Com Zé Nero no porão
“O seu nome não consta da minha lista!”. As palavras do funcionário, tipicamente português na sua arrogância de quem detém um pequeno poder, causaram-me um misto de perplexidade e divertimento. Estive para lhe dizer que tinha sido o próprio primeiro-ministro, um rapaz a quem já adivinhava grande futuro desde os seus alvores albicastrenses, quem me tinha telefonado a insistir para que acompanhasse a sua comitiva na viagem à China. Mas é claro que ele não acreditaria. Ao contrário das dezenas de empresários, políticos e jornalistas que, alinhados em filas certinhas, ele ia chamando para o avião, sempre evitei os holofotes mediáticos.
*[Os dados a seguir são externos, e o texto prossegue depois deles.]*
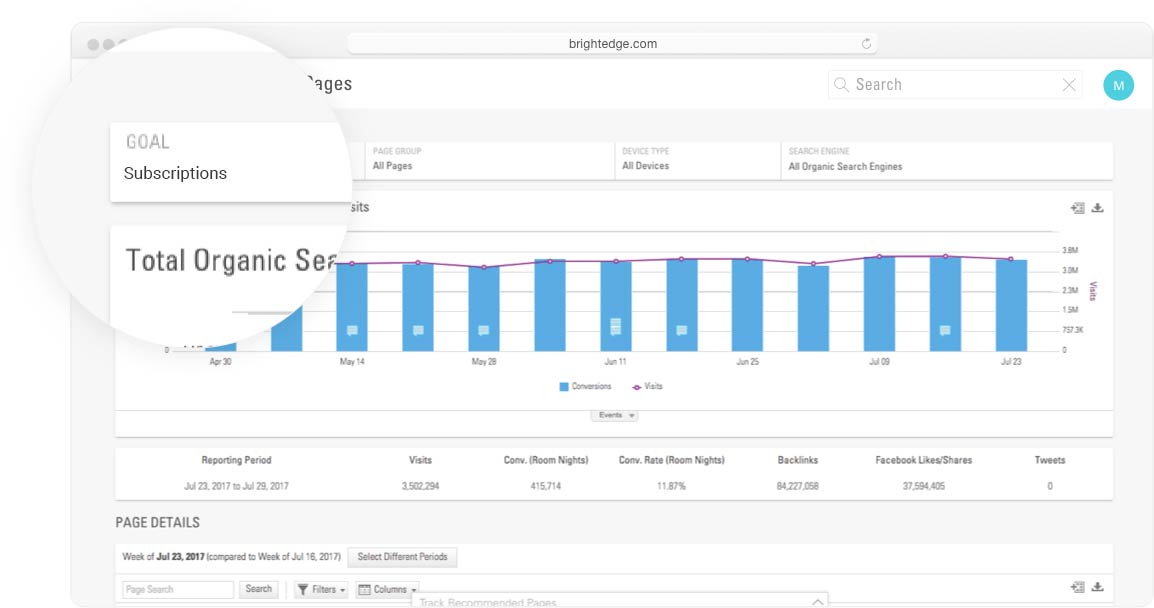Open the event comment on the Jul 16 bar
Image resolution: width=1154 pixels, height=608 pixels.
click(x=945, y=330)
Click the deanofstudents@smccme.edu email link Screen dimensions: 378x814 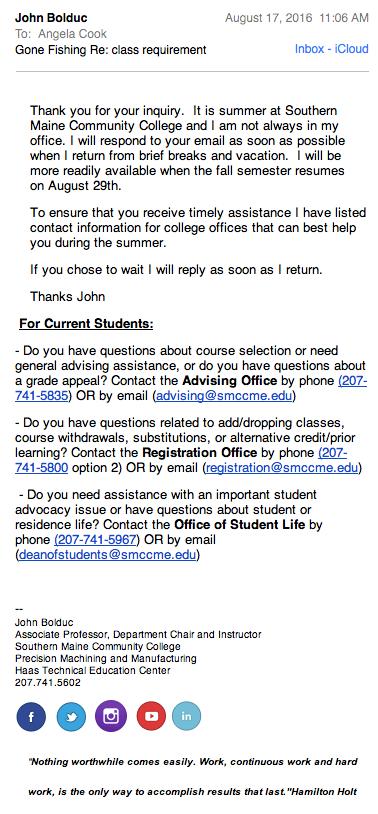pos(107,554)
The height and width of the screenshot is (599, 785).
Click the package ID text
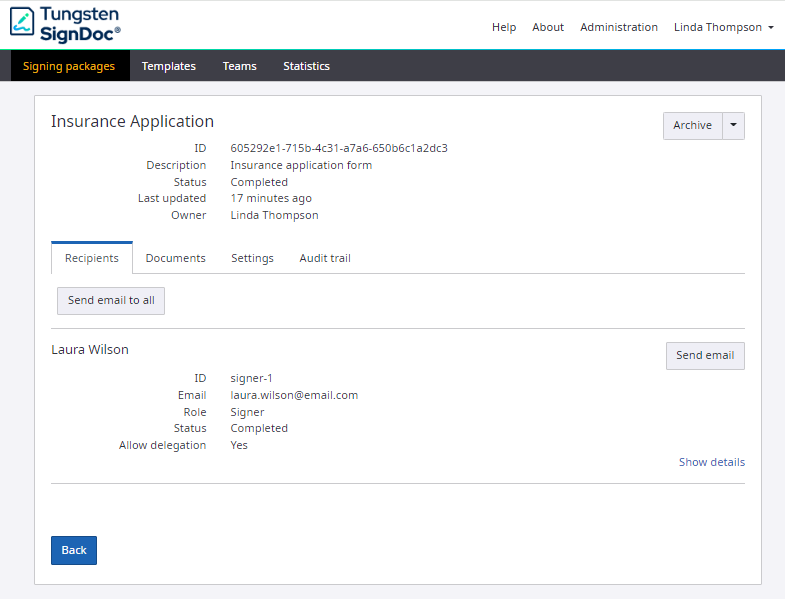339,148
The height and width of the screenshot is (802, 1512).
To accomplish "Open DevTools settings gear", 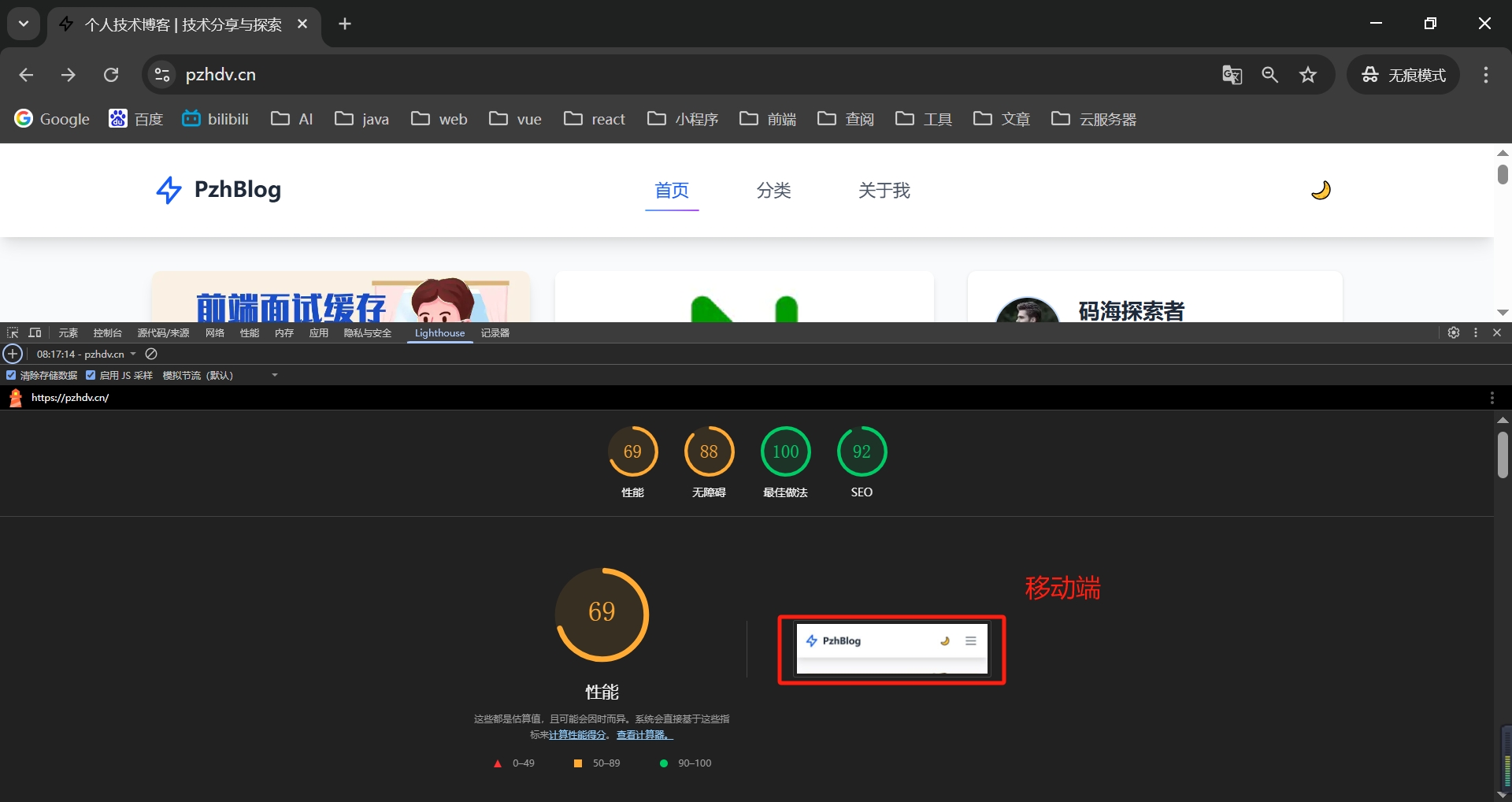I will [x=1454, y=333].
Como explicar-lhe, com os motores já a roncar, o meu longo conhecimento dos ensinamentos de Mao Zedong, como descrever-lhe o pôr-do-sol em Beijing, como contar-lhe em breves momentos os sonhos de toda uma geração? Não havia tempo a perder! Agarrei num cabo atado ao avião e, com uma agilidade insuspeita para o meu 1.60 m por 85 kg, icei-me para o porão das bagagens. Depois, introduzi-me na cabine e consegui um lugar deixado vago por um empresário têxtil que (soube mais tarde) teve que ficar em Portugal porque o sistema de controlo de idas à casa de banho das suas operárias tinha avariado, pondo em risco o futuro da fábrica.
A viagem para cá correu bem, tirando um problema: fiquei sem mala, ou antes, com a mala do tal empresário do norte que ficou na pista a ver navios. Ficarei esquisito, com estes fatos dois números acima do meu tamanho.